Q: Can opening a sparkling wine be dangerous? It seems like flying corks could really hurt someone. —Julia
A: An evening with Champagne can go terribly awry if an improperly opened cork sends you to the emergency room. The American Academy of Ophthalmology claims sparkling wine corks fly up to 50 miles an hour while exiting a bottle, and can cause serious damage. Dr. Arthur Willis, Clinical Associate Professor of Ophthalmology at Baylor College of Medicine, agreed that an airborne cork could cause "eye bleeding," "retinal detachment," "iris damage" and even lead to blindness.
A 2004 British study, funded by Research to Prevent Blindness Inc., found that between 1982 and 1999, 20 percent of bottle related eye trauma in the U.S. was caused by sparkling wine corks.
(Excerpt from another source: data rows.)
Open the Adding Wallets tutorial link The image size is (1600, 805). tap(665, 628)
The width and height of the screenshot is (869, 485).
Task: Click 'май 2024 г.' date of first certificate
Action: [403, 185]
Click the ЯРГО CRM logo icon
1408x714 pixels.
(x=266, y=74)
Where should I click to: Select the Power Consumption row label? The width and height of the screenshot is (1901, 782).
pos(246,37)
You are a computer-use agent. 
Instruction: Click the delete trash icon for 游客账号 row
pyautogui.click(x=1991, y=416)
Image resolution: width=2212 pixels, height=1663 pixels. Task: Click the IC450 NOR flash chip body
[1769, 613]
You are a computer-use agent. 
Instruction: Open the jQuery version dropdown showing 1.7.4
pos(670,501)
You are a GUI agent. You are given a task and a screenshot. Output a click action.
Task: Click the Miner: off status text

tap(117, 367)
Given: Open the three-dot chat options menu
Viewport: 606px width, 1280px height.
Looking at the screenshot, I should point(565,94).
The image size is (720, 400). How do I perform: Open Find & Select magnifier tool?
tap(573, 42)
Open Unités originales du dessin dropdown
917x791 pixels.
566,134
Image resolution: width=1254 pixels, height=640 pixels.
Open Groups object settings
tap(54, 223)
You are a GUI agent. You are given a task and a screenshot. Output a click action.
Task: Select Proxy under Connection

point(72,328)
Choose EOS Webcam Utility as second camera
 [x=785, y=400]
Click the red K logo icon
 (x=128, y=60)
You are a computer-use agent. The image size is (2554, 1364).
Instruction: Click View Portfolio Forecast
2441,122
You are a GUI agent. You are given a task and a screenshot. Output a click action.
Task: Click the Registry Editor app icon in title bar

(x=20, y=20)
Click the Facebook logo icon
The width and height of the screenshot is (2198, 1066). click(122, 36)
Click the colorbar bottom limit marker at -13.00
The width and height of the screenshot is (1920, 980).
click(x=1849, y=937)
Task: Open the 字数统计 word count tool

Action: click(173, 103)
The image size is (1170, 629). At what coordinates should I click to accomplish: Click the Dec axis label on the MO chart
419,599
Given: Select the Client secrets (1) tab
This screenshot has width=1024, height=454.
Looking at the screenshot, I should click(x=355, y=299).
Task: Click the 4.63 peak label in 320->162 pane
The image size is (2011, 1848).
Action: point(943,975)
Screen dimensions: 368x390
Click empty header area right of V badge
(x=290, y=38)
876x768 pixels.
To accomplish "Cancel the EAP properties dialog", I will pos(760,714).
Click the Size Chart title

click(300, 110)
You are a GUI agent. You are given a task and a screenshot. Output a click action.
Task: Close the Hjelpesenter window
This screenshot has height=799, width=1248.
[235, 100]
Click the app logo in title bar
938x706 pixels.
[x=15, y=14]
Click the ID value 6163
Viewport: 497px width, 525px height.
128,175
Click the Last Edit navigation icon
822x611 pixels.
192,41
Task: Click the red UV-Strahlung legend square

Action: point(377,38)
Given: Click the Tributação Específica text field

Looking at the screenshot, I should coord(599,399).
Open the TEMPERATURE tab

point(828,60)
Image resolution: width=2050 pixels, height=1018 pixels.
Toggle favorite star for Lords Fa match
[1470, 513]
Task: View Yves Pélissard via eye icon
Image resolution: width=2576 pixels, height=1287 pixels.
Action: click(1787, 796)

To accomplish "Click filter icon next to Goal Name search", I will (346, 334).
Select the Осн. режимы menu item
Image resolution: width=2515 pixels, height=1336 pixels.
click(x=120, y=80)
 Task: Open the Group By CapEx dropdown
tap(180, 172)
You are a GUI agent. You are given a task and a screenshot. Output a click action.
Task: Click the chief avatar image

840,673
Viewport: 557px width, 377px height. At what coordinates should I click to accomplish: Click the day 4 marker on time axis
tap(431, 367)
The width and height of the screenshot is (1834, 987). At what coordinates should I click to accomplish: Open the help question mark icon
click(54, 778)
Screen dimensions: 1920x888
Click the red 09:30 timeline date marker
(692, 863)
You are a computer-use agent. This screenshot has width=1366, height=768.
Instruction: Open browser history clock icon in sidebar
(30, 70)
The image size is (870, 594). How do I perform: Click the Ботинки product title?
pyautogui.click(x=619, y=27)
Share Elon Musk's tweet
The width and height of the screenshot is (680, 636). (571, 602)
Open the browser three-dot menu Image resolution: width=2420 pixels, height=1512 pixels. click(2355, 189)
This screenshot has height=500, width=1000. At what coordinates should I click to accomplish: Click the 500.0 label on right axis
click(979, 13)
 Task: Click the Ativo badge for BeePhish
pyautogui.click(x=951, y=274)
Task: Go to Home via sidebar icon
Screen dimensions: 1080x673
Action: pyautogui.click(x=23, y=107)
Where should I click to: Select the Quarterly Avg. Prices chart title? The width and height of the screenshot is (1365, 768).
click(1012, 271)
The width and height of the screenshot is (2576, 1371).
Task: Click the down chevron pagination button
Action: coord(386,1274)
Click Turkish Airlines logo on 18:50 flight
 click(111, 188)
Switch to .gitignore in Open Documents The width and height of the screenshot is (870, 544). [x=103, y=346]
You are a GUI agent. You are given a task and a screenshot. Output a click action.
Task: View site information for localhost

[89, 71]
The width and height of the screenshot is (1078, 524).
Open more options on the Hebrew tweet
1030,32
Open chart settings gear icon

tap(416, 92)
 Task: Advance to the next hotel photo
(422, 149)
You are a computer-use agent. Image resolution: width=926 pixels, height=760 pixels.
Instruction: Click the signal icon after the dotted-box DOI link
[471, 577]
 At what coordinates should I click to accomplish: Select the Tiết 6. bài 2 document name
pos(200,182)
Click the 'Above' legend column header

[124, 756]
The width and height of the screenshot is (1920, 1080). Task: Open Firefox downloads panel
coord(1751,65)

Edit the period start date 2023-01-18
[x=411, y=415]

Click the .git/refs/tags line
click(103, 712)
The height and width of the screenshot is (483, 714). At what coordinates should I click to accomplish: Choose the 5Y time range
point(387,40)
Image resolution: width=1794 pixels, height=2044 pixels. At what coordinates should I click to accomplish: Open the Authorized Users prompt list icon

Dr. Willis downplayed the current number of these occurrences, however, as sparkling wine patrons have become more attentive to safety issues, noting, "I haven't seen many of those injuries for the last 10 or 15 years." Common or not, sparkling wine safety is a serious issue so always be sure to follow the basics of bubbly opening:
• Always cool sparkling wine to 45°F or under. It will taste better and be less volatile while opening.
• Keep the metal cage over the cork secure until you are actually ready to open the bottle, and hold down the closure as you release the cage.
• Place a towel over the cork before gently twisting the bottle from the base to slowly eject the cork. Never use your thumb.
• While opening, direct the sparkling wine bottle away from your eyes when removing the stopper, and away from your friends.